Langevin Monte Carlo: random coordinate descent and variance reduction

TL;DR

This paper improves the computational efficiency of Langevin Monte Carlo for high-dimensional problems by integrating random coordinate descent and variance reduction techniques, reducing per-iteration cost while maintaining convergence rates.

Contribution

It introduces variance reduction methods into RCD-LMC, achieving lower computational cost without sacrificing convergence speed in high-dimensional Bayesian sampling.

Findings

Variance reduction techniques like SAGA and SVRG improve RCD-LMC efficiency.

In the underdamped case, convergence is maintained with significantly reduced per-iteration cost.

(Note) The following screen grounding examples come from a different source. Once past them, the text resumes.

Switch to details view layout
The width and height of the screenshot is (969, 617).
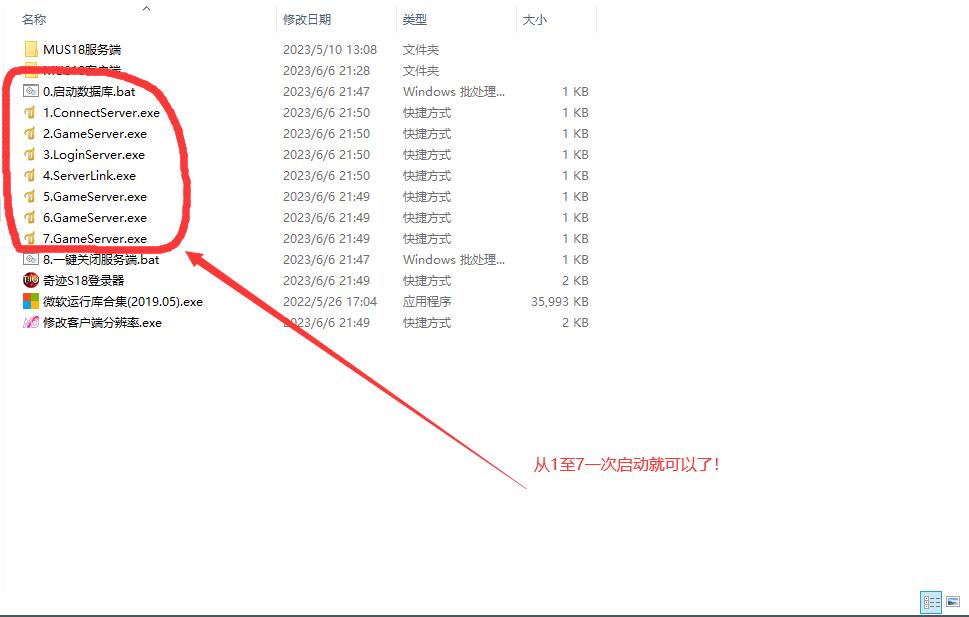tap(932, 602)
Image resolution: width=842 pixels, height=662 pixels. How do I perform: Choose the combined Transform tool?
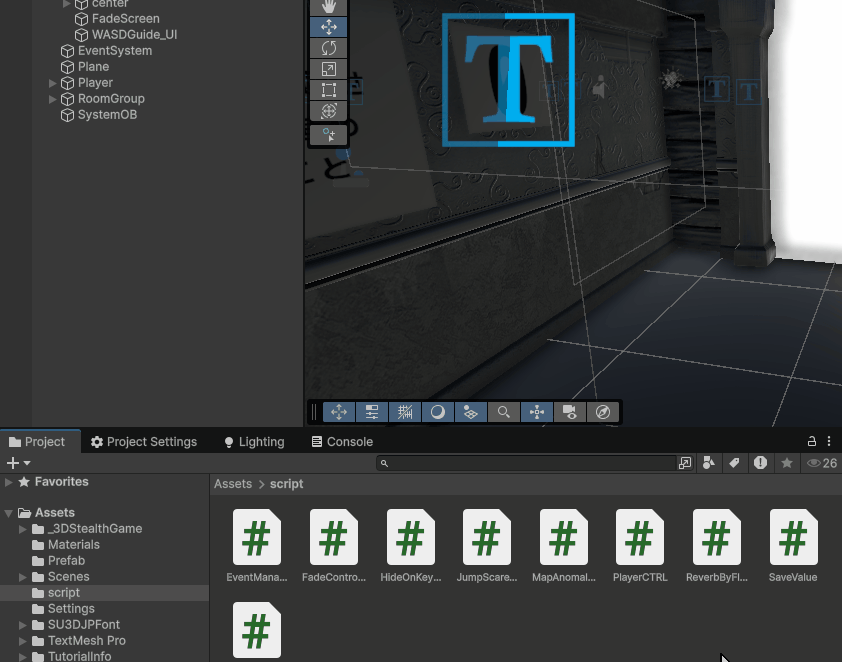[x=329, y=111]
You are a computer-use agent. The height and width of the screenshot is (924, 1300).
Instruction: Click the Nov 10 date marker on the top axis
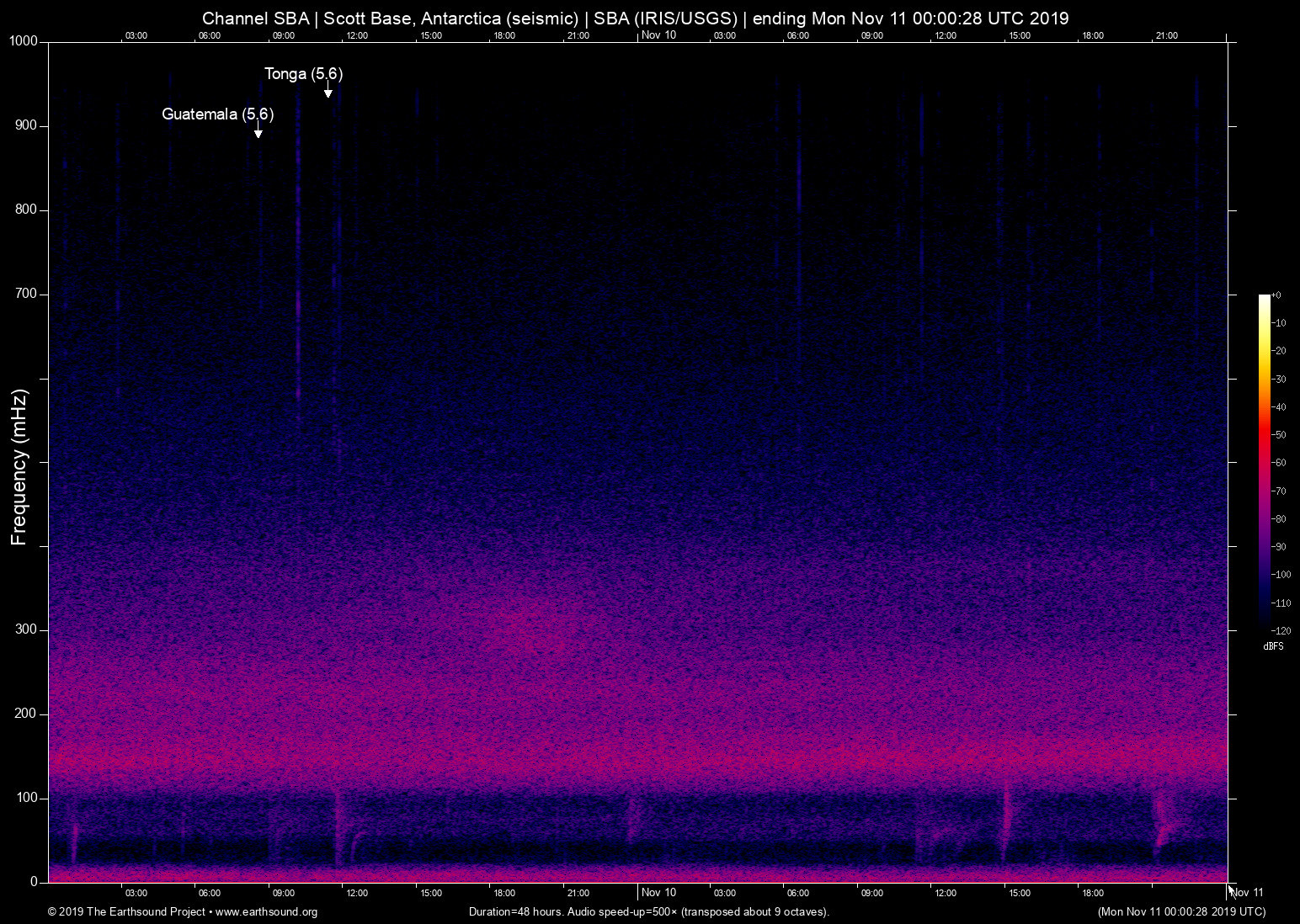pyautogui.click(x=658, y=35)
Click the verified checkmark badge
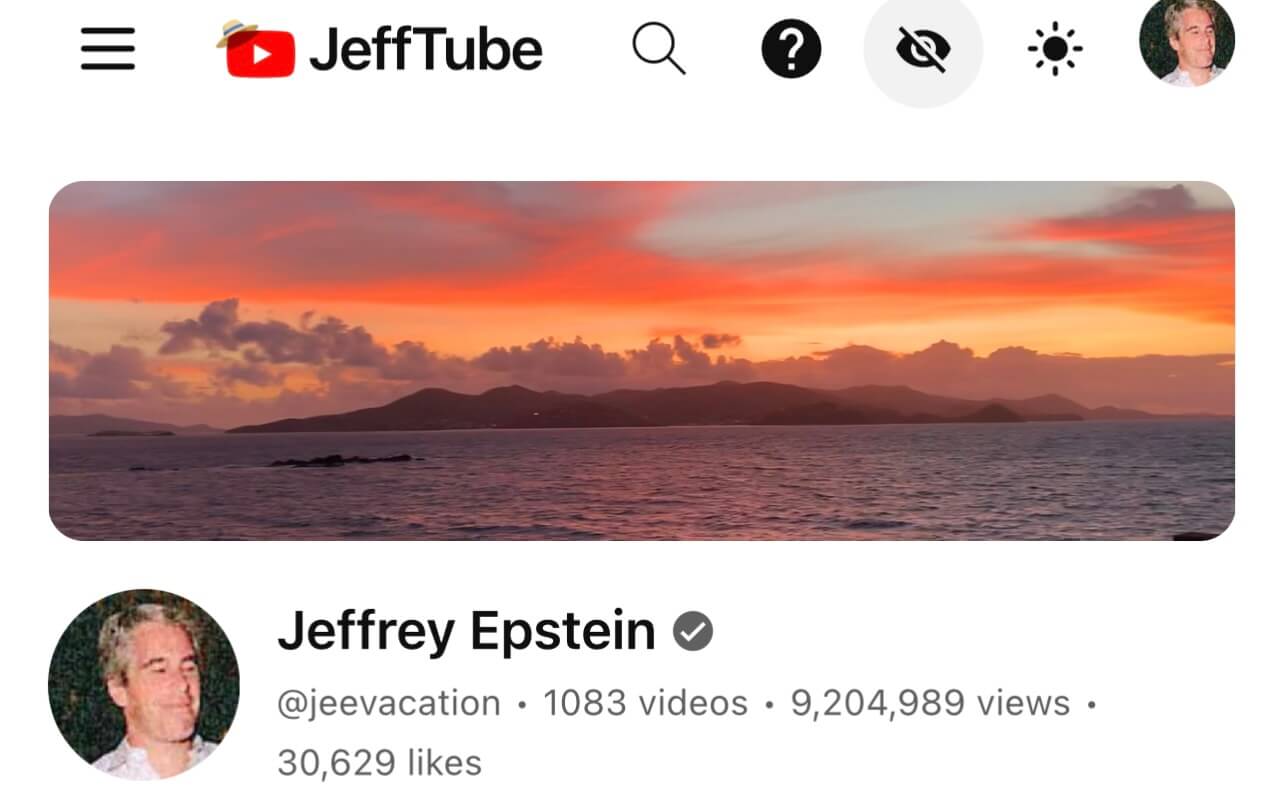 [692, 631]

The proposed methods achieve optimal computational cost in high-dimensional settings.

Abstract

Langevin Monte Carlo (LMC) is a popular Bayesian sampling method. For the log-concave distribution function, the method converges exponentially fast, up to a controllable discretization error. However, the method requires the evaluation of a full gradient in each iteration, and for a problem on $\mathbb{R}^d$, this amounts to $d$ times partial derivative evaluations per iteration. The cost is high when $d\gg1$. In this paper, we investigate how to enhance computational efficiency through the application of RCD (random coordinate descent) on LMC. There are two sides of the theory: 1 By blindly applying RCD to LMC, one surrogates the full gradient by a randomly selected directional derivative per iteration. Although the cost is reduced per iteration, the total number of iteration is increased to achieve a preset error tolerance. Ultimately there is no computational gain; 2 We then incorporate variance reduction techniques, such as SAGA (stochastic average gradient) and SVRG (stochastic variance reduced gradient), into RCD-LMC. It will be proved that the cost is reduced compared with the classical LMC, and in the underdamped case, convergence is achieved with the same number of iterations, while each iteration requires merely one-directional derivative. This means we obtain the best possible computational cost in the underdamped-LMC framework.